2017 ha sido el año de la infección nacionalista, pero lo que yo recordaré son mis lecturas. Miro atrás y me vienen los autores, no los fantoches de nuestra minihistoria. La lección –navideña en este día– es que no hay que dejarse comer por la actualidad. Uno debe intervenir en la política lo más civilizatoriamente que pueda; pero ha de preservar, como pedía Montaigne, su cuartito privado. La consigna sigue siendo: no embrutecerse.

El autor de mi año ha sido Andrés Trapiello, porque en 2017 he leído los seis tomos de su diario que me faltaban. En total eran veinte y en diciembre ha salido el nuevo, Mundo es (ed. Pre-Textos), con el que he vuelto a ponerme al día. He leído también su ensayo Los nietos del Cid, sobre la generación del 98 (¡tan actual de repente, para nuestra desgracia!), su libro de poemas Rama desnuda y dos novelas suyas con componente político, El buque fantasma (sobre la militancia de izquierdas en las postrimerías del franquismo) y Ayer no más (sobre las heridas de la guerra civil y las contradicciones de la memoria histórica).

[Entradas de datos extraídas]
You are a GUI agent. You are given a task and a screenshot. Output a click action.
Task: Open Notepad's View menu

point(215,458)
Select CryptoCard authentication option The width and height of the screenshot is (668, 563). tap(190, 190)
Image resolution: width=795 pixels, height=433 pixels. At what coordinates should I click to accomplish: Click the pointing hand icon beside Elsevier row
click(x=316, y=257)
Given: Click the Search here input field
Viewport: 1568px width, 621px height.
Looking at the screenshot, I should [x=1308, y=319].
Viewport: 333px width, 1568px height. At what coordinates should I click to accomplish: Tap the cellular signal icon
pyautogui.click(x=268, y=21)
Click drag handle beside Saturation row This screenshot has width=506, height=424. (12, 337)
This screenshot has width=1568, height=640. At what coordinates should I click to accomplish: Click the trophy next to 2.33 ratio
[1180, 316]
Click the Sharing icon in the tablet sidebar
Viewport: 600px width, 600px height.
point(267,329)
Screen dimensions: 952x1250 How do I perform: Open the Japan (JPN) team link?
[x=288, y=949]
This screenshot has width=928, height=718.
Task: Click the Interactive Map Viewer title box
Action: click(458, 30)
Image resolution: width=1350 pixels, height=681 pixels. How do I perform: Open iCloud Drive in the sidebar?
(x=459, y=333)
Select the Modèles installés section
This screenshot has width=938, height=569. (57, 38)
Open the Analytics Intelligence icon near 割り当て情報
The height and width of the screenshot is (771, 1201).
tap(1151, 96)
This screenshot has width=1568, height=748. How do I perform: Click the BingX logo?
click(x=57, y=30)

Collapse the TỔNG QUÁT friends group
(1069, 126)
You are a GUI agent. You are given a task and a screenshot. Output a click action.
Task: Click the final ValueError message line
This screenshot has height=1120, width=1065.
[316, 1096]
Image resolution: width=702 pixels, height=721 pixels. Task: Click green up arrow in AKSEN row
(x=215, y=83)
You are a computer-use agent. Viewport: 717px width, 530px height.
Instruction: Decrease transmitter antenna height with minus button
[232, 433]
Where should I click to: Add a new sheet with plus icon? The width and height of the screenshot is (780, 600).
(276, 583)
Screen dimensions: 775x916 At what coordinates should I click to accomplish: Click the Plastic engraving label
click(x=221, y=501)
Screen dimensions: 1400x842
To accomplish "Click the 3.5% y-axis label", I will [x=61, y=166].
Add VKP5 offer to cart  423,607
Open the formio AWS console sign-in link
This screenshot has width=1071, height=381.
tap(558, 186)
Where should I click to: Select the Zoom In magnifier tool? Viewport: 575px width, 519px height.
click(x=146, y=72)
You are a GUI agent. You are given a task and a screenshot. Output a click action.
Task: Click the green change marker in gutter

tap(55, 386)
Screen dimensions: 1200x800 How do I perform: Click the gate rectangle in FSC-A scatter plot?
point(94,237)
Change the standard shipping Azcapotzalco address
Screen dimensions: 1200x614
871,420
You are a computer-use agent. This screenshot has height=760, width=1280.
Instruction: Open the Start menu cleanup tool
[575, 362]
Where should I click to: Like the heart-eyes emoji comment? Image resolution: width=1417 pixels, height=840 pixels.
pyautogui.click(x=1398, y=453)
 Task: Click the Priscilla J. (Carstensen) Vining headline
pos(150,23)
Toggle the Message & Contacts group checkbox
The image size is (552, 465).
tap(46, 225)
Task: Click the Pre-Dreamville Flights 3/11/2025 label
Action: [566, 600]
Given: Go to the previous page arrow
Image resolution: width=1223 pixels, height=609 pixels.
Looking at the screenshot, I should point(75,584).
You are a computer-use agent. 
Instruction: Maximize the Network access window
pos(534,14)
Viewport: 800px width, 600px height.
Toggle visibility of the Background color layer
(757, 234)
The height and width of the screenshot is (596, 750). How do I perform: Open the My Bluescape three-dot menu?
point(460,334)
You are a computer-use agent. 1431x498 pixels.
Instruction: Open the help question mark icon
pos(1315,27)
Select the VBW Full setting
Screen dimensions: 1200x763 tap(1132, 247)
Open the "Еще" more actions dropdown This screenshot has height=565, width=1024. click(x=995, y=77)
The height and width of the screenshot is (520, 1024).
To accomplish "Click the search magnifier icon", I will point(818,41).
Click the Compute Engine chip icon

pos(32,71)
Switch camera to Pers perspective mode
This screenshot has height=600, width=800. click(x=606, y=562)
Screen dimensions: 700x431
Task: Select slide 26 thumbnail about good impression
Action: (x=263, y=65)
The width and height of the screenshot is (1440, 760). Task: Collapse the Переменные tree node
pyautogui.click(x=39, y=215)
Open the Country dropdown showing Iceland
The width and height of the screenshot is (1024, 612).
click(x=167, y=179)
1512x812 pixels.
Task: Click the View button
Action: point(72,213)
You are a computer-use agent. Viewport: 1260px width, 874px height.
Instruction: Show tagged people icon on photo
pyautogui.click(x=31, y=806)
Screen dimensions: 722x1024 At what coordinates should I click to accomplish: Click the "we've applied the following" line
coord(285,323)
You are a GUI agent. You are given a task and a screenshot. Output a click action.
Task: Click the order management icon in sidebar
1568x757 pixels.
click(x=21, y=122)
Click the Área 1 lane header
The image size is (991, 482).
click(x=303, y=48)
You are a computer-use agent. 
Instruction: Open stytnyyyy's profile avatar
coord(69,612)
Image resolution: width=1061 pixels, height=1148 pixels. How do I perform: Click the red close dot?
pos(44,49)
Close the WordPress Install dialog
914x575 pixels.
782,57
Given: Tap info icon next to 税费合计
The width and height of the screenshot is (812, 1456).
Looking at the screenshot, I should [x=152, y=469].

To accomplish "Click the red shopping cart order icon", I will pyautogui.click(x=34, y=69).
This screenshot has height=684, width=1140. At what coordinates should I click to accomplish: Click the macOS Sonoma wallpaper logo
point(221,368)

§ INSTRUCCIÓN 1
En el texto sobre las lecturas de 2017, ¿qué editorial publica Mundo es, el nuevo tomo del diario de Andrés Trapiello?
§ INSTRUCCIÓN 2
Retoma el texto sobre las lecturas de 2017 justo después de su última oración.

§ RESPUESTA ESPERADA 1
Pre-Textos.

§ RESPUESTA ESPERADA 2
El Salón de pasos perdidos, título general de la “novela en marcha” que son sus diarios, está de cumpleaños además, porque el primer tomo corresponde a 1987. Yo me lo compré cuando se publicó, en 1990, y me gustó. Hice lo mismo con los siguientes. Pero en algún momento empecé a pensar que eran demasiado extensos y que el autor tendría que haberlos podado un poco... Esta petulancia mía, que tiene relación con la indolencia lectora que me ha aquejado muchas veces, me escandaliza ahora: porque ya está claro que una de las virtudes de la obra es la extensión. Ha habido un salto cuantitativo que ha tensado, o aquilatado, la calidad que siempre tuvieron cada una de sus líneas. Es una obra monumental en la que la monumentalidad no ahoga, porque cada detalle está mimado y está vivo.

Me hace gracia cuando se le acusa de realista o costumbrista, porque hay más imaginación en el modo en que nos cuenta la realidad –con soltura cervantina–que en las tediosas imaginaciones programáticas de nuestros imaginativos oficiales. Por ejemplo, en esta visión de Mundo es durante la visita a un hospital: “Desde los ventanales de la cafetería la sierra del Guadarrama, las estribaciones de la Casa de Campo, el tumulto de las nubes, yendo y viniendo por el aire en sus camillas, con las sábanas colgando”. En este tomo hace chanzas sobre el realismo mágico, a propósito del homenaje a García Márquez en Cartagena de Indias en su ochenta aniversario (aunque hasta a Gabo lo salva al final, cuando lo ve bailando tras las pompas). Lo que hay en el diario de Trapiello no es realismo mágico, sino la maravilla de lo real.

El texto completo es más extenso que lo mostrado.